He was a priest of Alexandria when he was unanimously selected by the bishops and clergy of the Coptic Church to succeed Pope Damian of Alexandria as Patriarch of Alexandria. His biography, written by Severus Ibn al-Muqaffa in his History of the Patriarchs of Alexandria. This makes it surprising that his name does not appear in the standard biographical dictionaries of the Christian church. One possible reason for this omission is the fact that, as indicated in the History, the influence of the Council of Chalcedon's decisions were very strong at the time, both in Alexandria and in the court of Constantinople.
Not only were Coptic bishops of this time not officially recognized, they were also forbidden to enter Alexandria. The Coptic church in Alexandria was understandably troubled by this arrangement, which was instituted under the reign of Tiberius II Constantine, and his local adjutant named Belisarius. This persecution continued after the death of Tiberius under his son, Maurice. After the murder of Maurice by Phocas, who had overthrown him earlier, the situation deteriorated still further. A citizen of Alexandria who adhered to the Council of Chalcedon's edicts, Eulogius of Alexandria, wrote a defamatory letter to Photas regarding Anastasius. Photas responded by issuing an order to his prefect in Alexandria that the important church of Cosmas and Damian, and all its dependent churches, be turned over to Eulogius, who became the recognized Patriarch of Alexandria. Anastasius, deeply saddened by this, left for a nearby monastery.

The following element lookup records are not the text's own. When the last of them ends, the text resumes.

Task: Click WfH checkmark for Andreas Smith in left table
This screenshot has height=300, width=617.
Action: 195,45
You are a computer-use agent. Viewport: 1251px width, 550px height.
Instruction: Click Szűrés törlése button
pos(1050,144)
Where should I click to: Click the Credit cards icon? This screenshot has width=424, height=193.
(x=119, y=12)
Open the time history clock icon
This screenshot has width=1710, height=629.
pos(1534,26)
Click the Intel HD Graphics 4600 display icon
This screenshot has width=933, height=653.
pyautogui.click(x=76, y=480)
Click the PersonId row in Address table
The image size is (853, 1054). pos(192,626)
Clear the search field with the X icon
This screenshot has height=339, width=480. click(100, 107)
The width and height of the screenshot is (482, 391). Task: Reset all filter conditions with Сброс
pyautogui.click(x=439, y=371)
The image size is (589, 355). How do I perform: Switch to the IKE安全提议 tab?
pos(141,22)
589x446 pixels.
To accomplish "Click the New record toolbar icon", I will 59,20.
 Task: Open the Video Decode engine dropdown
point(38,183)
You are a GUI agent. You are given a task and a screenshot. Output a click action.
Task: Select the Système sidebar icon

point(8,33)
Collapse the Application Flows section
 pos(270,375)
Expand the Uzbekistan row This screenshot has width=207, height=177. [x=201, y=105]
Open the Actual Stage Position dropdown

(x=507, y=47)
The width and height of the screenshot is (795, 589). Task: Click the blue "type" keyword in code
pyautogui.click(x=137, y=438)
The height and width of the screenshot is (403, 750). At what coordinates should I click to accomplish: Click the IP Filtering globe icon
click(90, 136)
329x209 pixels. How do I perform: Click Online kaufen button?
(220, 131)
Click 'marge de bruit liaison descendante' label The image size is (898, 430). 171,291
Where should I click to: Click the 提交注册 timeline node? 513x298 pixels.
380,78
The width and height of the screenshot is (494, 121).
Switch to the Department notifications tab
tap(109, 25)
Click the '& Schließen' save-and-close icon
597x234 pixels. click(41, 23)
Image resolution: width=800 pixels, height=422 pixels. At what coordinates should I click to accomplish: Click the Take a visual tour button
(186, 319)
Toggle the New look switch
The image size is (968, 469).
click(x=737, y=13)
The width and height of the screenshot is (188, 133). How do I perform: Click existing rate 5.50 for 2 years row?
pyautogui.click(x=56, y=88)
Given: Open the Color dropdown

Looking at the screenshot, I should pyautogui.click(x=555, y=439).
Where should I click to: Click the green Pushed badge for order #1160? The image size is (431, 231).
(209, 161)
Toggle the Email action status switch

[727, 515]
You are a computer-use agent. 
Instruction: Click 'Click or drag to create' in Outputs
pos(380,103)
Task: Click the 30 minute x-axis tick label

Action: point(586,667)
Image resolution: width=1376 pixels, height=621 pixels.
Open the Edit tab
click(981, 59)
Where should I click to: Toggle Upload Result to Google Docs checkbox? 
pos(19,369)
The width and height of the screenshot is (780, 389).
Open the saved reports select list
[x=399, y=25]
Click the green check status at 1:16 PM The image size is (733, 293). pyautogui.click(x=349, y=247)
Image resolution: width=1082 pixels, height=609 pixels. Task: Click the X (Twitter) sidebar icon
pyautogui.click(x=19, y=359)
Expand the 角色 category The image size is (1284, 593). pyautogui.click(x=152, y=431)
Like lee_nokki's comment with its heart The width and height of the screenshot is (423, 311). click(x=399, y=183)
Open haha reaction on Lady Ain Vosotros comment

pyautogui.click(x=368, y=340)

With the increasing difficulties his church was facing domestically, Anastasius turned more of his attention toward improving relations with other churches. This led to closer contacts with the Church of Antioch. Athanasius I Gammolo, the new Patriarch of Antioch, did not share the support of the edicts of Chalcedon that his predecessor had. When Anastasius learned of Athanasius's succession there, he wrote him a letter commending him on his wisdom in retracting his predecessor's errors, and urged him to help establish closer relations, and perhaps even unity, between the churches of Alexandria and Antioch. Upon receiving the letter, Athanasius convened a council of his bishops regarding the proposal, and they decided to send a delegation to Alexandria to see if it would be possible to unite the two churches. Athanasius, with five of his bishops, set sail for Alexandria. The delegation arrived, and met with Anastasius, presumably outside of the city, as Anastasius was still barred from entering the city, possibly in the monastery in which Anastasius was staying.
On the arrival of the delegation, Anastasius summoned all of his bishops and clergy. The leaders of the two churches embraced each other with a kiss of peace, and declared their two churches to be united in doctrine. The two patriarchs remained in the monastery for a month thereafter, discussing a wide variety of topics, including implementing their newfound unity. At the end of the month, Athanasius returned to Antioch.
Anastasius spent the remaining years of his patriarchate attending to the affairs of his church, including its now closer relationship with Antioch. He also wrote prolifically on matters of theology. He is said to have written enough to have one book put out every year of his reign, presumably twelve books for the twelve years of his reign. Over the years, however, many of these writings have been lost.